Lay out the listing lines between the line containing "Where should I" and the line containing "Select the Volume", inclusive, as a numbered list. Omit blank lines.
-- start of Data excerpts --
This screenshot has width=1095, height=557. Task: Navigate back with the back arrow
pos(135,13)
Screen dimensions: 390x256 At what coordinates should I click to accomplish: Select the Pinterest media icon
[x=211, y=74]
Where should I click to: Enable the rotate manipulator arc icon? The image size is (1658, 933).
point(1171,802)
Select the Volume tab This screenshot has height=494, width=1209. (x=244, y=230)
-- end of Data excerpts --
-- start of Data excerpts --
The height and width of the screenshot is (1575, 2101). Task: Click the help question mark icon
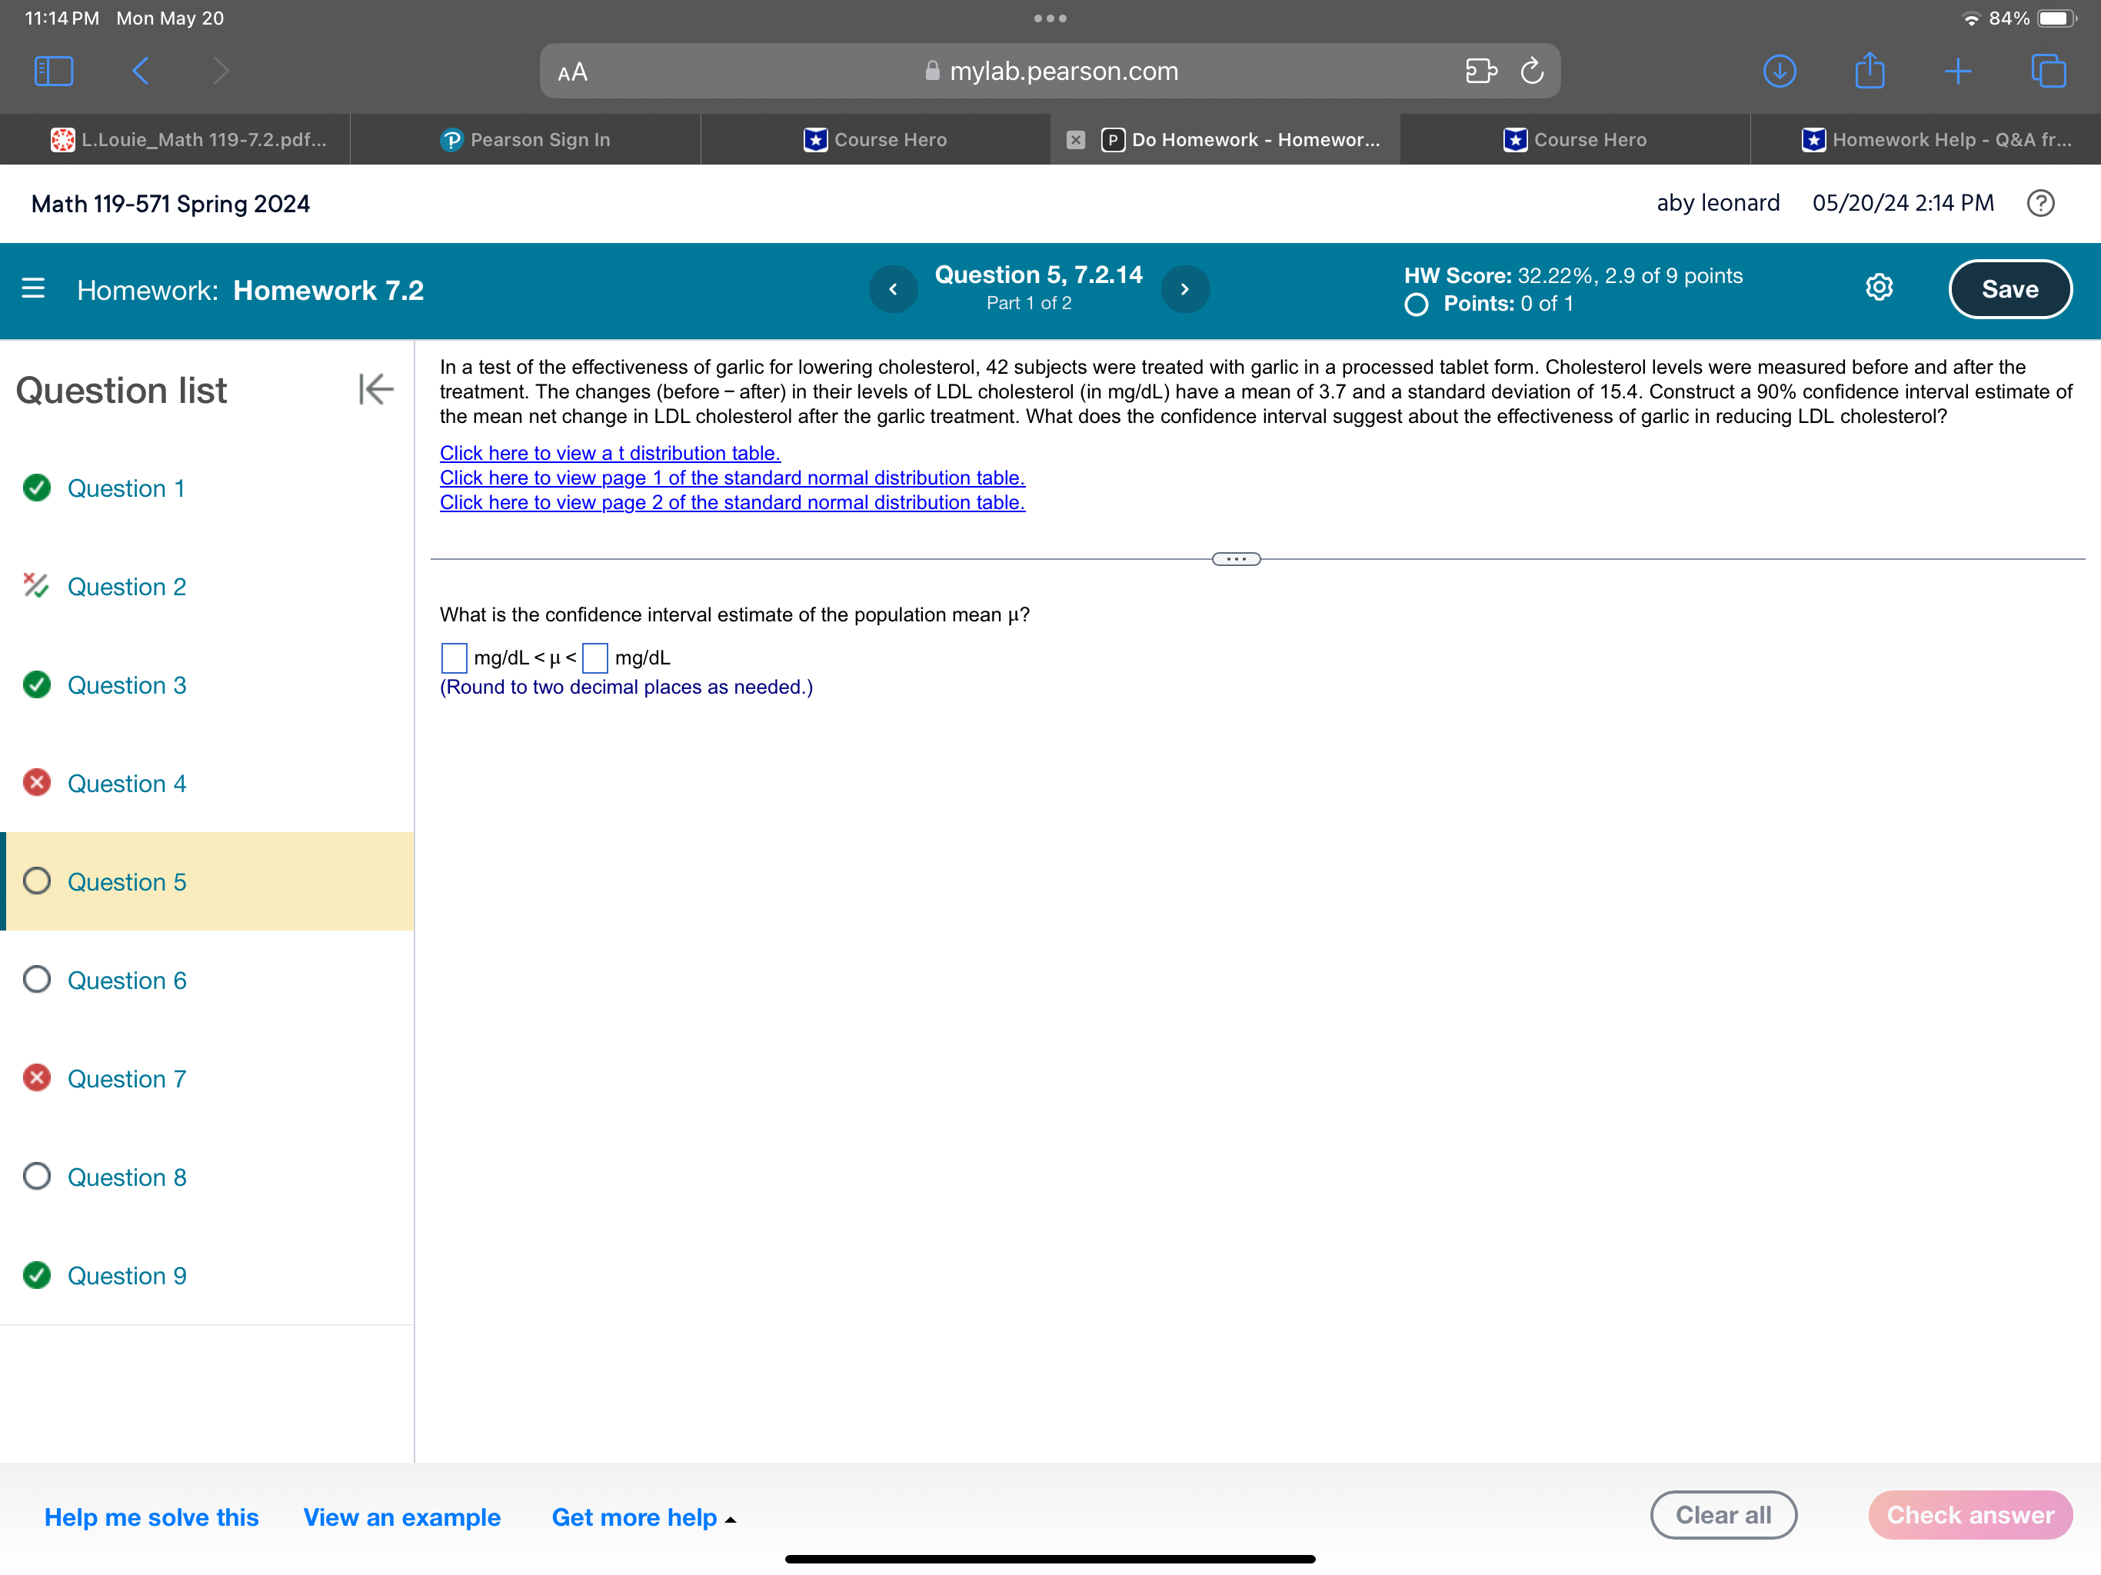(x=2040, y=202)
-- end of Data excerpts --
▶ Answer to this exercise
1. Where should I click to: Enable the rotate manipulator arc icon? The image size is (1658, 933).
2. point(1171,802)
3. Select the Volume tab This screenshot has height=494, width=1209. (x=244, y=230)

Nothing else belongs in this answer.